I used to think speed was everything. I was completely wrong. Now I think friction is a feature. The fact that Notion makes me choose a database and a set of tags is exactly why it works. It forces me to be a librarian instead of a hoarder. But let’s be real: Notion’s mobile app is garbage. It takes four seconds to load a page on a standard 5G connection, which feels like an eternity when you’re standing in a hallway trying to look up a door code. I still use it, though. I’ve bought into the ecosystem so hard I can’t leave. It’s irrational loyalty, but it’s better than the alternative.

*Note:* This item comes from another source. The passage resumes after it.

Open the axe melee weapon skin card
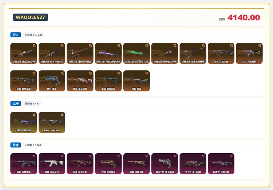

Obsidian and the ‘Hacker’ Delusion
Then there’s Obsidian. People talk about Obsidian like it’s a religion. They spend six hours a week ‘optimizing their workflow’ and ‘polishing their graph view’ instead of actually doing their jobs. Obsidian is like building a library when you just need to read a book. It’s cool, I guess, that all your files are local Markdown, but unless you’re a developer or a paranoid privacy freak, you’re just making your life harder for the aesthetic of being a ‘power user.’
- Notion: For when you need a second brain and don’t mind a little lag.
- Logseq: Like Obsidian but actually handles tasks in a way that makes sense to my brain.
- Bear: The only ‘simple’ app I’ll tolerate because at least the tagging system isn’t an afterthought.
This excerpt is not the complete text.